In its new HG-U133 human genome array set, Affymetrix has reduced the entire genome to two chips. These chips contain about 45,000 probe sets for 39,000 unique transcripts and 33,000 genes, compared to 60,000 probe sets on the previous five-chip U95 set. Do the math, and you realize that the high priest of high density arrays has nearly doubled the data available per chip, to 22,500 probe sets from 12,000.
The HG-U133 “is now the highest density oligo array available, with over 1.2 million individual oligo features per chip,” said Affymetrix marketing manager Elizabeth Kerr. “No one else can touch that.”
If this chip delivers consistent robust results in the lab, Affymetrix’s competitors may not be able to touch the price either. The company is pricing these chips at roughly the same amount per chip as the U95 set. In other words, a researcher will be able to buy the two-chip set representing the entire human genome for less than half the price of a 5-chip U95 set. The academic discounts will also apply, as will other pricing programs, said Kerr. Given the fact that Affymetrix chips have gone to academics for as little as $350 per chip, this means that an academic researcher could now buy the entire human genome set for about $700. Bulk discounts for large pharma customers could also substantially lower costs for microarrays — although Affymetrix is naturally expecting that this lower price will just cause researchers to do more experiments.
Further seducing researchers, the company has chosen to fully reveal its probe sequences for this new chip, along with the sequences of probes on all of the other chips. These sequences will be available through the company’s NetAffx web portal. A visual tool will illustrate the probe sequence on the U133 next to the comparable probe on the U95 — the probes are slightly different, and Affymetrix thought researchers might want to know what the differences are in comparing research done on different chips.
While the different probes on the new human array could create some short-term bioinformatics headaches for researchers already struggling with chip-to-chip normalization and comparing disparate datasets, the probe sequence disclosure will likely make this problem more manageable. The fewer number of sequences in total could also reduce analysis headaches, as the company says they more accurately reflect the human genome than the U95 arrays.
“We are very confident that these are really transcribed sequences,” said Kerr. “In the past it was hard to get that kind of evidence.”
More Information, Fewer Genes
Affymetrix has the International Human Genome Sequencing Consortium to thank for purportedly increasing the accuracy and reducing the number of probe sets on its arrays.
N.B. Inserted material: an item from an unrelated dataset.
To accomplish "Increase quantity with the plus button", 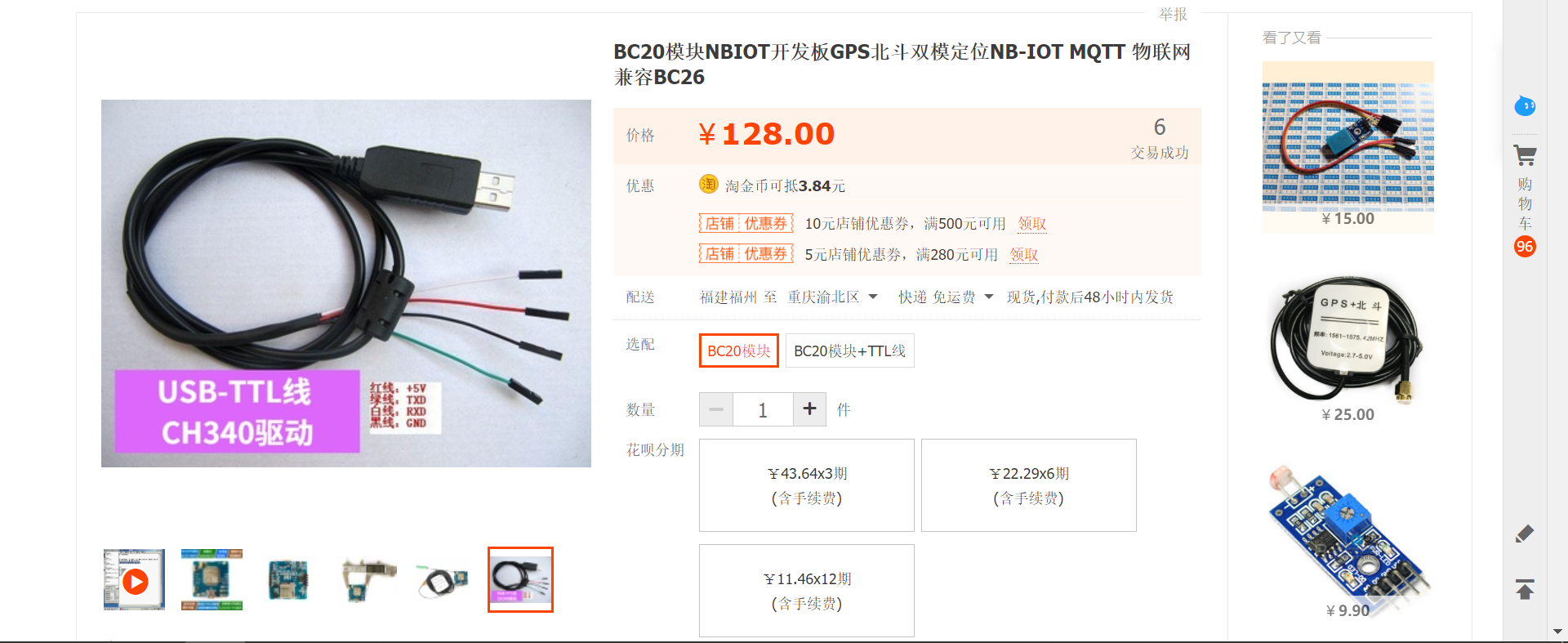I will click(809, 409).
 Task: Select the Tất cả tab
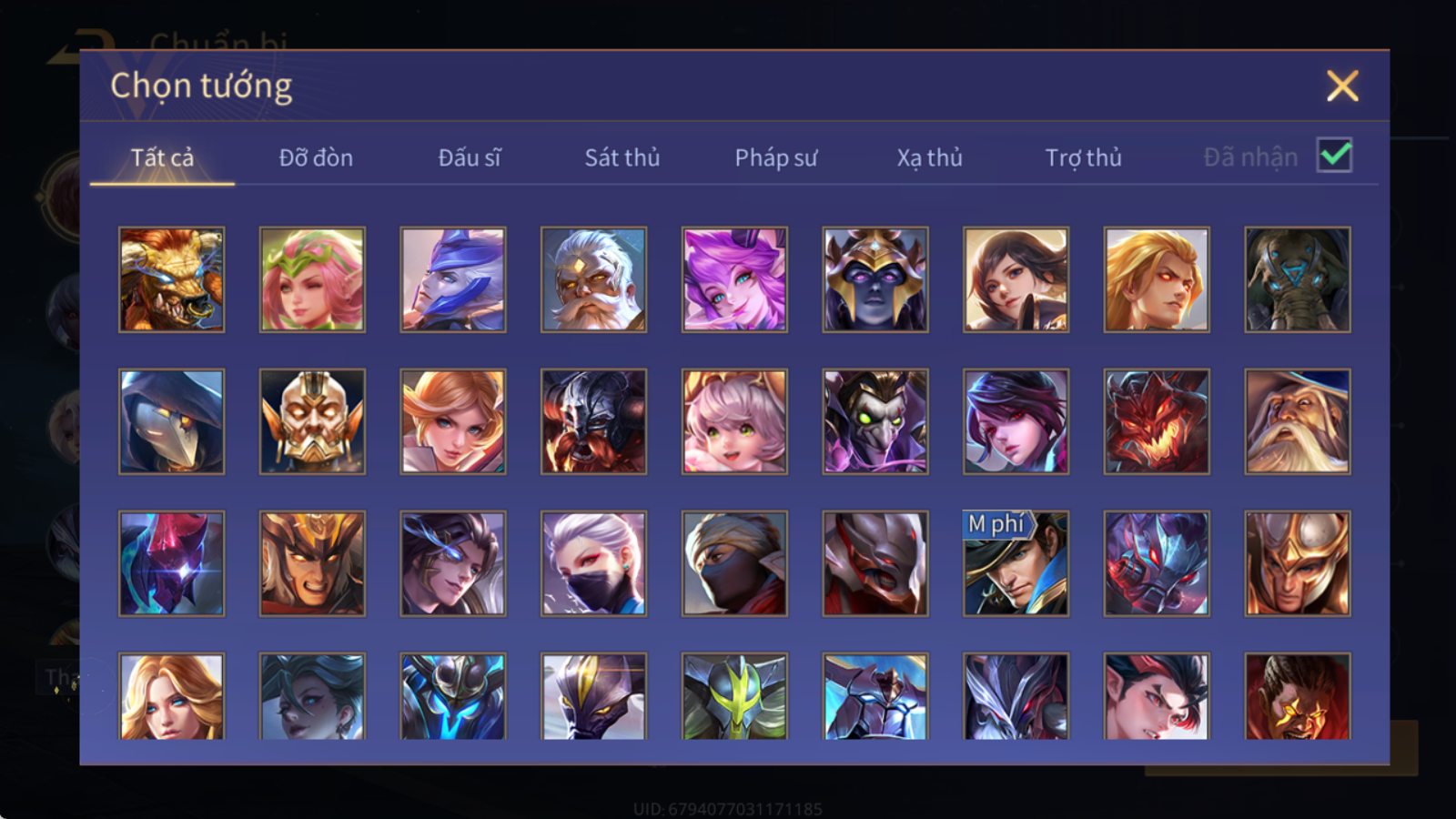162,157
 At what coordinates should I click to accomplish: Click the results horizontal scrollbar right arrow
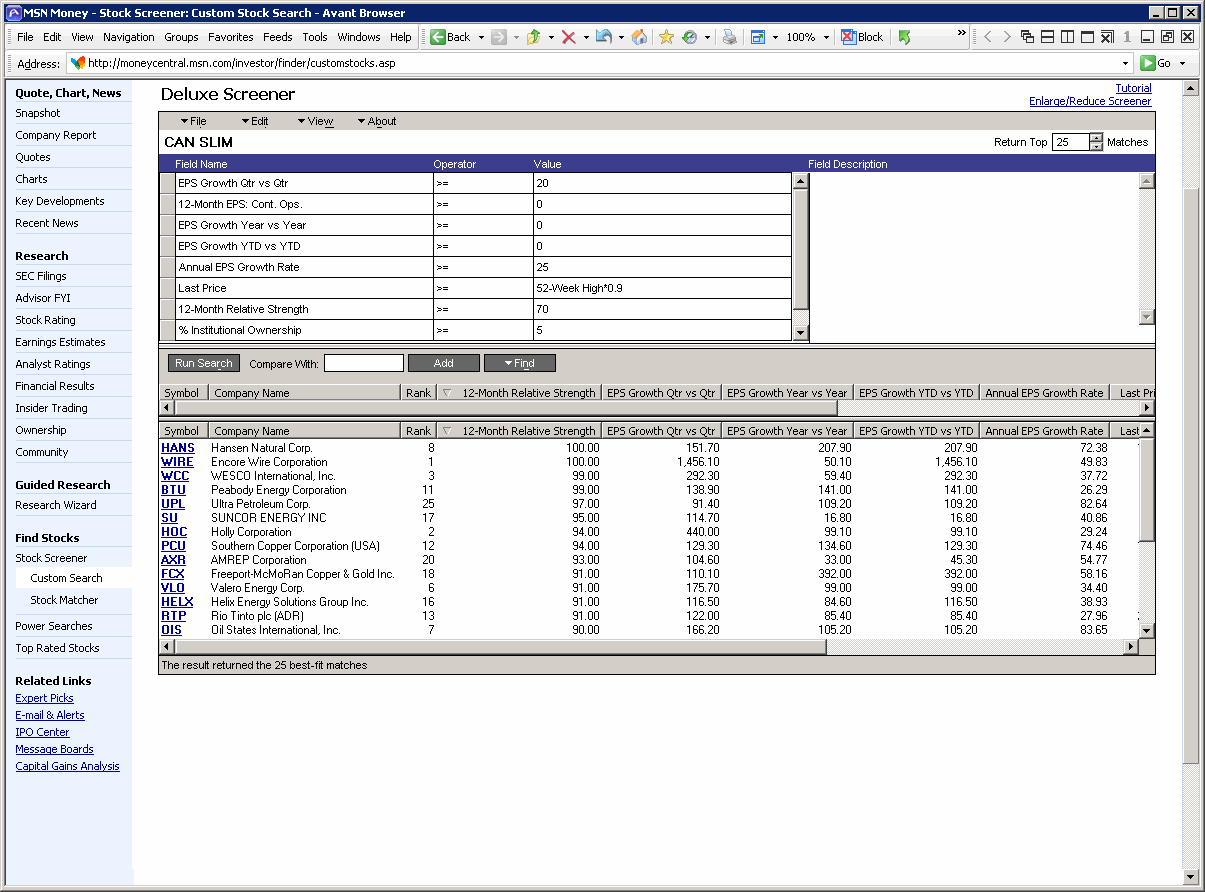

This new set, unlike the previous one, used the draft sequence of the human genome published by the consortium in April 2001. Company scientists aligned the sequence from UniGene and other databases to the draft of the genome, and in doing so were able to weed out transcripts that were redundant or inaccurate.
“In the past whereas we might have seen sequence clusters that looked as if they were individual genes, with more information, the sequence ties together to [demonstrate] these are representing the same gene,” Kerr explained.
The company was also able to perform this higher-level genome analysis due to its acquisition of Berkeley, Calif. bioinformatics company Neomorphic in 2000. Instead of just reading sequence from UniGene (a practice that got Affymetrix in trouble with the U74 murine arrays last March) the bioinformaticians at the Berkeley campus were able to combine information in the Washington University EST database and the University of California, Santa Cruz golden path assembly of the human genome, to analyze the raw data from GenBank, dbEST, and RefSeq.
“We spent a lot of time really studying and improving the way we do sequence selection,” said Kerr.
One focus of the bioinformatics group was to trim off randomly generated ‘nonsense’ that sometimes was attached to the end of sequence reads generated through automatic sequencing methods. The company also considered alternative splicing in its sequence selection, although the chip set is not designed to exhaustively probe for splice variants.
These improved sequence selection methods also enabled the company to reduce the number of probes per set from between 16 and 20 to 11, making room for more probe sets on each array.
To help researchers normalize from chip to chip, the new set includes 100 housekeeping genes. The company selected these probes after testing them with numerous tissues and cell lines, and determining that they were consistently expressed across the board.
Affymetrix has recently introduced its new Microarray Analysis Suite version 5.0, which includes a new statistically-based algorithm. While previous arrays will work with this program, the new U133 set is designed to be used specifically with this new software, the company said.
The whole package — arrays, software, probe sequences — is ready to go right now. A few select customers, including Gene Logic, have already gotten their hands on the new arrays, and their initial reports are glowing. Just like any new research tool, however, the U133 will have to perform in the lab to demonstrate that it lives up to its heady promise.